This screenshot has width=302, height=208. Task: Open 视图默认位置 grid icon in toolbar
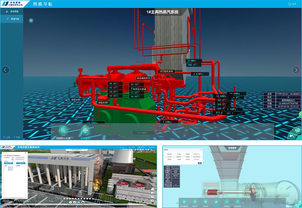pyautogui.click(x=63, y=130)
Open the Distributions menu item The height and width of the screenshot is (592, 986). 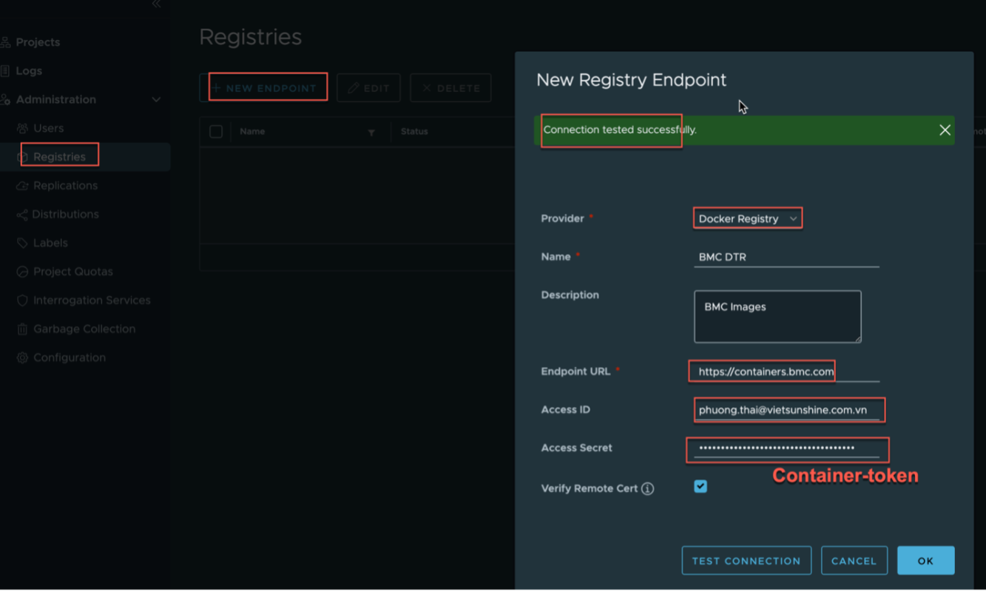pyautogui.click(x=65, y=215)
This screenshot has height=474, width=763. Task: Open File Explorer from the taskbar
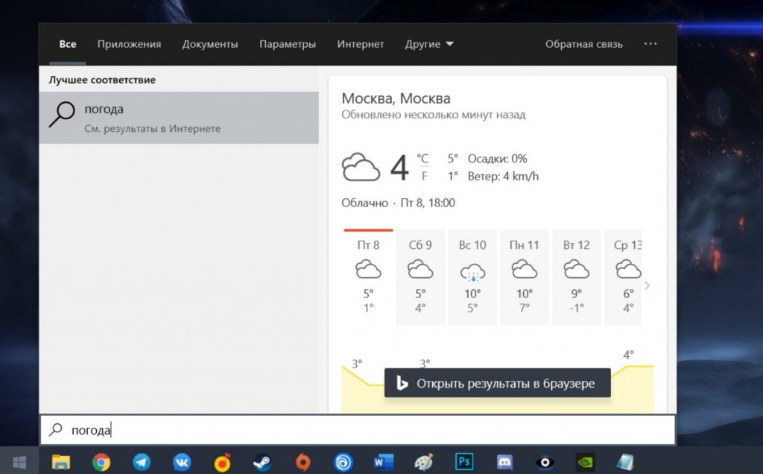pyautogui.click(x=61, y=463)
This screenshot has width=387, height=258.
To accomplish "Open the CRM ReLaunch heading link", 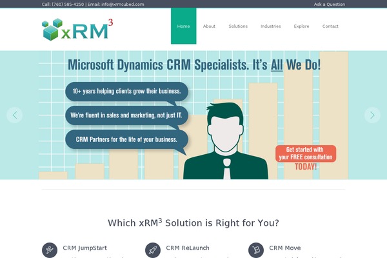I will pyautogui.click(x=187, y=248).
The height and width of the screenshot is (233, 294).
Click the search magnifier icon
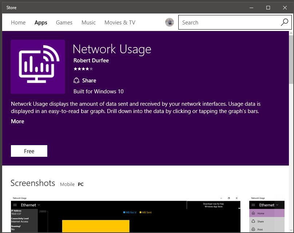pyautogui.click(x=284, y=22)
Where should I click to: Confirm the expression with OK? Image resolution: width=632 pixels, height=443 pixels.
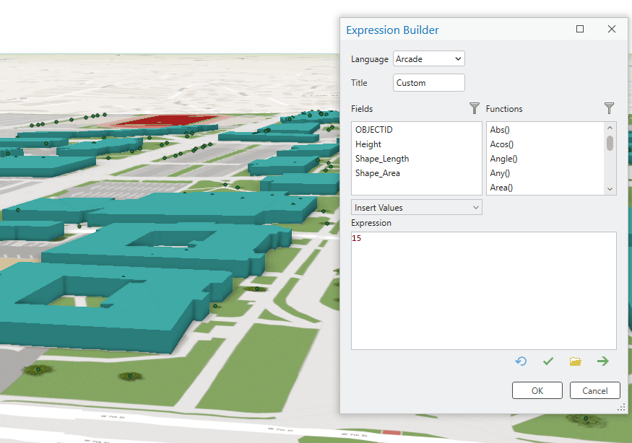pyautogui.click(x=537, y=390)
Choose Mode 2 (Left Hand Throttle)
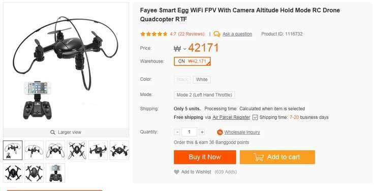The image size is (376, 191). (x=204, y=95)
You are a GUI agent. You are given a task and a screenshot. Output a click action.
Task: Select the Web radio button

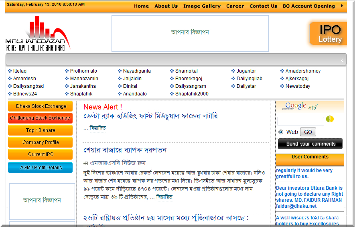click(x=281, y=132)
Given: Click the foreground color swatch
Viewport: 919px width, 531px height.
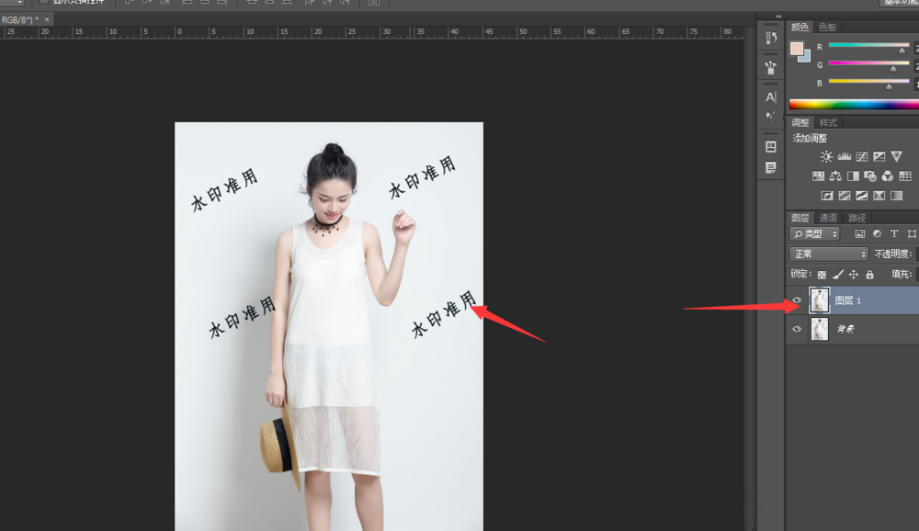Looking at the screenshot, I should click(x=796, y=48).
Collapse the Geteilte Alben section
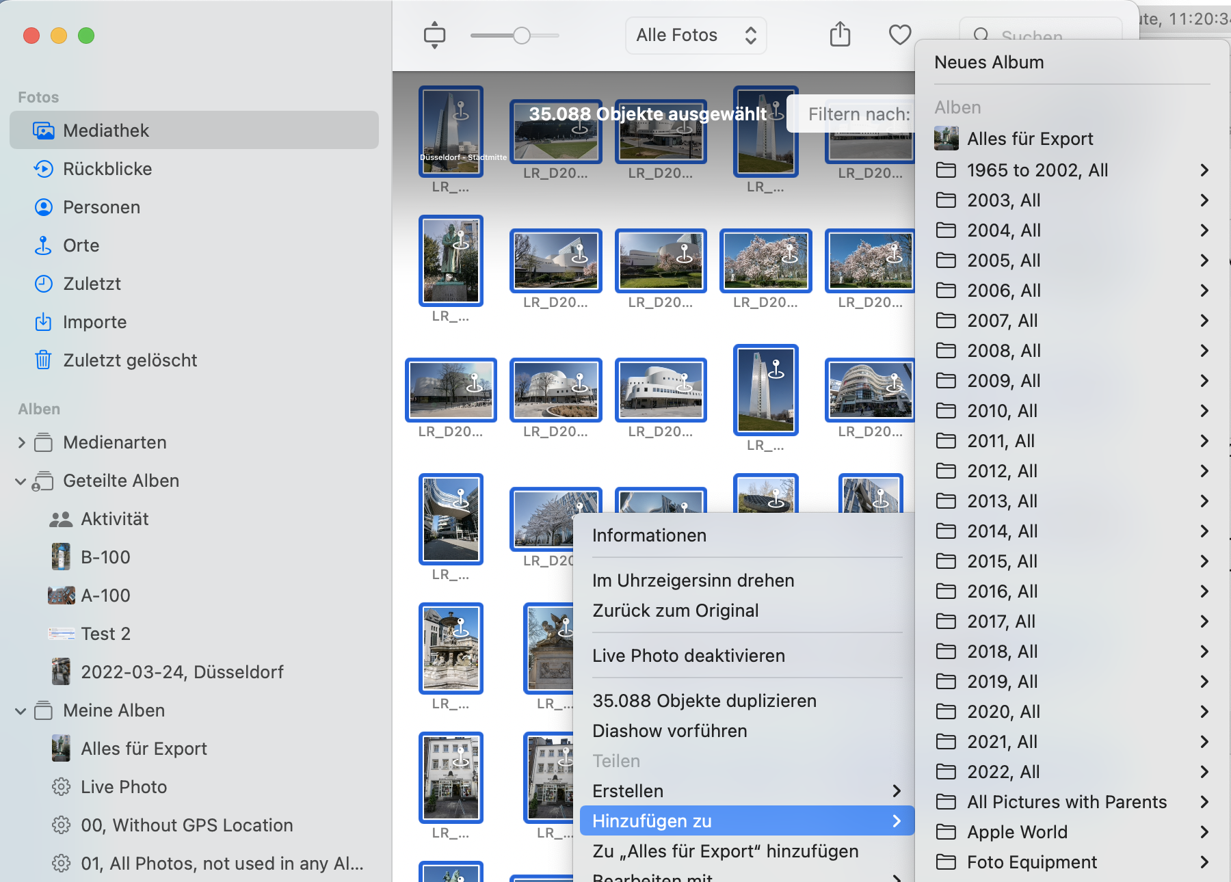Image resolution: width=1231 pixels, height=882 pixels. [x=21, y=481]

▶ **EXERCISE REQUIREMENTS**: Pictures aside, set down the lines from the one containing "Click the search magnifier icon" through the end of the records above, exactly and only those.

▶ **EXERCISE SOLUTION**:
Click the search magnifier icon
pyautogui.click(x=284, y=22)
Where should I click to: Confirm the expression with OK? Image resolution: width=632 pixels, height=443 pixels.
pyautogui.click(x=537, y=390)
Choose Mode 2 (Left Hand Throttle)
The image size is (376, 191). (x=204, y=95)
You are a GUI agent. You are given a task and a screenshot. Output a click action.
Task: Select the Web radio button

click(x=281, y=132)
Given: Click the foreground color swatch
Viewport: 919px width, 531px height.
Looking at the screenshot, I should click(x=796, y=48).
Collapse the Geteilte Alben section
Image resolution: width=1231 pixels, height=882 pixels. [x=21, y=481]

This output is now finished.